The night came. We dimmed the lights, weighed down the keys of an organ to achieve a warm, hypnotic drone, then sat back as the active ingredients kicked in and melted away the candycoat of everyday perspective. That night there was no dancing, no hoots and hollers around a crumbling gravestone. We peed on the backporch steps to ward off evil spirits, but mostly, I just fell inward. Chanting under my breath “Ago Ellegua. Mount me, Papa Legba, and show me the source of all my sorrows.” And you know what? Despite all my irreverent crap, despite the pseudo-voodoo and the whole tampon business, Legba came. Sure enough, he came. He told me, in effect:
“Brandon, you have been an assfaced cockmaster.

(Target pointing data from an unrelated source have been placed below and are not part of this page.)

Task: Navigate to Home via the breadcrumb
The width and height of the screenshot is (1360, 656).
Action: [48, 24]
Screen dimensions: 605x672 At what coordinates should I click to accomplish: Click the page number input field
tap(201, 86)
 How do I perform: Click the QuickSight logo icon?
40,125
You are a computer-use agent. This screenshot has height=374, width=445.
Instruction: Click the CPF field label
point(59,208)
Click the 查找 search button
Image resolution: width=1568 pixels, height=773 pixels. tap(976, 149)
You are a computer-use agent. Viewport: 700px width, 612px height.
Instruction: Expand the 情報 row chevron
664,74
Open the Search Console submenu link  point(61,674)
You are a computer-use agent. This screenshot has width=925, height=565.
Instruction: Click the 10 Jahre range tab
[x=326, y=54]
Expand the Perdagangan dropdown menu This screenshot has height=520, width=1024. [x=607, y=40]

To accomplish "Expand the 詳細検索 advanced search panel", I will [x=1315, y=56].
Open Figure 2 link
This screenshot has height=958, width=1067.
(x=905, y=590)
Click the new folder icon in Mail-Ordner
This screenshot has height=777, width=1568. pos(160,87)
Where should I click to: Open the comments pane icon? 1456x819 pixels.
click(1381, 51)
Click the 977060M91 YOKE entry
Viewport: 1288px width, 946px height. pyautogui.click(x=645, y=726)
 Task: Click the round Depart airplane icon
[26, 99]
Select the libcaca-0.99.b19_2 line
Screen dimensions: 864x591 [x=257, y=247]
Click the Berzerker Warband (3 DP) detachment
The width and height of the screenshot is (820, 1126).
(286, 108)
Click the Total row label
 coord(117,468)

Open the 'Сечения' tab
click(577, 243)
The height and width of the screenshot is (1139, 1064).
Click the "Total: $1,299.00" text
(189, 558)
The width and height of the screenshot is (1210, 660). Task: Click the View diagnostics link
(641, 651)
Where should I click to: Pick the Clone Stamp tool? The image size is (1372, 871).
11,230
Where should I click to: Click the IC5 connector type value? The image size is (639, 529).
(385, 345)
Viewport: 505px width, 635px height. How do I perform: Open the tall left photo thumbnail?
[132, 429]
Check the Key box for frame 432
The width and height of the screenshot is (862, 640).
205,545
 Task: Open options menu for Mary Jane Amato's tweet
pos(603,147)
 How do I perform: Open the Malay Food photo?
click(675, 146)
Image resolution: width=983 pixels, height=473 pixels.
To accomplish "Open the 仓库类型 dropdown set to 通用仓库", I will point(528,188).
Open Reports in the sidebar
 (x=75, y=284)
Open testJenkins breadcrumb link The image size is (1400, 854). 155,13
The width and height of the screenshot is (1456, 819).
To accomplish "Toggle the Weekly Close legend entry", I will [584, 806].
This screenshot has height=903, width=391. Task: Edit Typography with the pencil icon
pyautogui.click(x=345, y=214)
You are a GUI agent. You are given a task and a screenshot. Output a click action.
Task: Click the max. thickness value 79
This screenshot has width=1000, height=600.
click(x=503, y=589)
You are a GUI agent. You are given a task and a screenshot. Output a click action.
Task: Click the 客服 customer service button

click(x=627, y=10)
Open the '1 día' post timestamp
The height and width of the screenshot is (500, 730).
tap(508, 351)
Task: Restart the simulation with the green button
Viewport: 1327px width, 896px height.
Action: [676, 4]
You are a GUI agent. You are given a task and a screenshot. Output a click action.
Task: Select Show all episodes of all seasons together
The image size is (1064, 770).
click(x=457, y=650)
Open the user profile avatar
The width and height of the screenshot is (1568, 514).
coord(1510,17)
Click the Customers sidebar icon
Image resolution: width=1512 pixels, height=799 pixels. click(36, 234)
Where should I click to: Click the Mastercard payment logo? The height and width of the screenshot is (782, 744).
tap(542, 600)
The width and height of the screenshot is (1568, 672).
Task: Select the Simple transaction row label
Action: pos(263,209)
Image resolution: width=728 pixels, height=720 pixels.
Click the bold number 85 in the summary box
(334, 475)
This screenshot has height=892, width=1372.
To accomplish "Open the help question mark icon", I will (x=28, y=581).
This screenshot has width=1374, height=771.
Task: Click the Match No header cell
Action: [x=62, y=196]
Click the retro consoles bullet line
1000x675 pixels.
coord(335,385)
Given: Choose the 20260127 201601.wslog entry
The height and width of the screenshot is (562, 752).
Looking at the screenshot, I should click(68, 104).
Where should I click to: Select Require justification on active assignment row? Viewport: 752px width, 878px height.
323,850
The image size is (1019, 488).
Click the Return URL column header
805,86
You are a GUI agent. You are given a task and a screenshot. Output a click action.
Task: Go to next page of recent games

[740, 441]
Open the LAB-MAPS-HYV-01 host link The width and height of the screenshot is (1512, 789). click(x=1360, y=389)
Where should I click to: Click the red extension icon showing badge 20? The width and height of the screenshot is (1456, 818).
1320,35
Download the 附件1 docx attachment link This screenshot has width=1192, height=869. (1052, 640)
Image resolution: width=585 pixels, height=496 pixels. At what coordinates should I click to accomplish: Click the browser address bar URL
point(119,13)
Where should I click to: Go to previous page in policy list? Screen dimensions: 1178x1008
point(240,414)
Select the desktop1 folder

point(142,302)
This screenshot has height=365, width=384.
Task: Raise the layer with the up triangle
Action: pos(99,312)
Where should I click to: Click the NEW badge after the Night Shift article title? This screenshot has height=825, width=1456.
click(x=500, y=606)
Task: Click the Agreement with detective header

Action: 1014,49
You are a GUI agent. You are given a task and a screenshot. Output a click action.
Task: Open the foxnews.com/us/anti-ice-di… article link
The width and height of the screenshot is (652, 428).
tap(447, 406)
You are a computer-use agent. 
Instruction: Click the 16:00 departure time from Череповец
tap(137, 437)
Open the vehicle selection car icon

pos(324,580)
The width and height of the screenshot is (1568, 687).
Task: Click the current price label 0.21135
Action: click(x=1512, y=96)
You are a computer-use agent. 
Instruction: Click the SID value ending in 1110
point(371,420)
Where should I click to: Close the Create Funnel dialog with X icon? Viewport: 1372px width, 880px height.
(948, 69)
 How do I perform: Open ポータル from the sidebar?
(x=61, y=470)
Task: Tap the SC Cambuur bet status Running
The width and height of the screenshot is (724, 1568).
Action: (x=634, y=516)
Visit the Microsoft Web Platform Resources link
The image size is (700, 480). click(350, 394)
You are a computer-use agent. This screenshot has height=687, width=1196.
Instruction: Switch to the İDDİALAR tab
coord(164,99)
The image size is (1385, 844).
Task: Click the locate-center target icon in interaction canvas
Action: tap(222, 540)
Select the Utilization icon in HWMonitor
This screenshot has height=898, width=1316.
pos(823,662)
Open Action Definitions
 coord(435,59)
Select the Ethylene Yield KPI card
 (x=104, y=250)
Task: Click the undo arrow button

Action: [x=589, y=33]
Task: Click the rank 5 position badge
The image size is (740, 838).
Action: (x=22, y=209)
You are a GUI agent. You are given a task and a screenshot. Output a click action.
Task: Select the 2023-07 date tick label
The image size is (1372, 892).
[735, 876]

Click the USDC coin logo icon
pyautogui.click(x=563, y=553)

You have been selfish. You have been ungrateful. To me and others. You are the source of all your sorrows.” And, for reasons too personal to delve into, I knew Legba was right. Every action has an equal and opposite reaction. The Loa were serving me my just desserts. Funny that it took this for me to understand the Voodoo doctrine of predestination: that our world— that is our true environment, the people and circumstances directly around us— is the product of our own personality, for good or for ill. And maybe I don’t follow or swallow the voodooisms in a straightforward way, but it does make me wonder. Just the pure poetry of the judgments. Could the world work this way alone? So much so that one can divine social catastrophe with deep introspection? Strange forces at work. Trembling in my fingertips. Knowing smiles on Legba’s lips; says he knows full well. Boy been watchin too many movies on da teevee…
Repentance. My only hope for another chance from above and below. I walked out into the starry night, with a hammer and a jar of rotten meat, hoping that my gods and friends would believe the spectacle of self-abasement that was about to follow. It sure wasn’t going to be pretty. “Forgive me Legba, Shango, Oxum, all you guys. I have been, a fool.”